Can you provide a link?

I’m fairly certain that’s only python. But for now python is the main user of nupic.core and maybe the benchmark should take that into account.

Anythin python is limited to the /nupic/python folder. There are some python remnants in the engine code but that hopefully will disappear soon.

So, no, no pybind stuff in the algorithms.

1 Like

Good point,
We should have the releases now

And the bindings
So we could use the Py code that would itself call the c++ bindings - the most real-world tests.

I also have some private code for running the Hotgym in c++, so I’ll clean it up and we can set up pure c++ benchmarks (imho easier and more fool proof game).

That’s sth I’d like to understand in the PR, do you remove the Regions and NAPI “framework”/functionality? Sorry to being dense on your changeset, I just need to understand the direction.

Cool, so other tasks can go in parallel with the Py3 work!

Here are some more details:

  1. To be exact I have not removed “Regions”. The only region I have reimplemented is PyRegion using pybind11 functionality. I have named that class PyBindRegion…

  2. What I have further done is remove nupic’s py_support folder.

  3. Right now the engine is an integral part of nupic.core and supports the inclusion of python regions, like “” for instance. For that I need to use embedded python via pybind11.
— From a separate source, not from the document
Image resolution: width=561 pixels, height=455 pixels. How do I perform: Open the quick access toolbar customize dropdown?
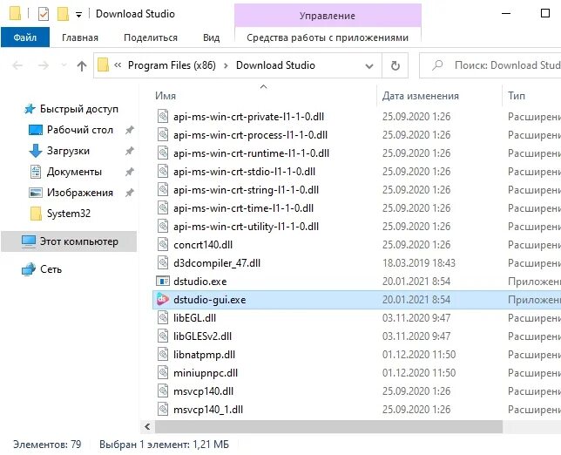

  4. Until we refactor the “engine” we’ll have to build nupic.core with pybind11 and therefore python c api headers.

I hope this makes sense.

1 Like

Thank you. That sounds very sensible and well designed. I was worried you just scratched the Region* classes :+1:

Funny the description for dlib is wrong in awesome-cpp. It should be:

“A toolkit for making real world machine learning and data analysis applications in C++”

Hi all,

I think I know how make topology in the spatial pooler run a lot faster. I call it poor mans topology, use many small spatial poolers arranged over a topological area, and each spatial pooler has global inhibition. It’s not a perfect solution but it should run as fast as the no-topology case.

I have experimented with this method with my own HTM implementation with success on the MNIST dataset. I use a (10 x 10) grid of spatial poolers, each with 100 mini-columns, and an input radius of about 2.8 pixels for a total of 106 potential synapses to each mini-column. It takes 4 minutes to run through the MNIST dataset and it scores ~95%.
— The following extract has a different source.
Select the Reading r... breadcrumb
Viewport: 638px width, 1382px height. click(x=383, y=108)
Any thoughts? Is this something you’d all want in the community fork?

1 Like

Score 95% is comparable to other HTM experiments …

1 Like

nupic.cpp brought a lot of performance optimizations, partly due to cleaned up code, and mainly thanks to Connections optimization by @dmac !
Another great feature is that Spatial pooler (SP) is now using the optimized Connections structure (moved from SparseMatrix) which is shared with Temporal memory, a highly optimized code.
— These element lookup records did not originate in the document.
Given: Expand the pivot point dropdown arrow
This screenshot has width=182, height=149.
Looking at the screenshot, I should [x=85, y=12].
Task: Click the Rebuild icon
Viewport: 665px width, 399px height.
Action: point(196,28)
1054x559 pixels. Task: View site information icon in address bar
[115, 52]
SP is no longer a bottleneck in HTM pipeline, and further optimizations are planned as stated above (esp to SP’s local inhibition)

1 Like

Thanks breznak,

I now have a prototype for solving the MNIST dataset:

  • 95% accuracy
  • Uses local inhibition, with input radius of 4 pixels (MNIST uses images of 28x28 pixels)
  • Runs in 75 seconds (on my computer: Intel i7-4790K CPU @ 4.00GHz)
  • Prototype, lives in its own branch not master. Not ready for general consumption yet.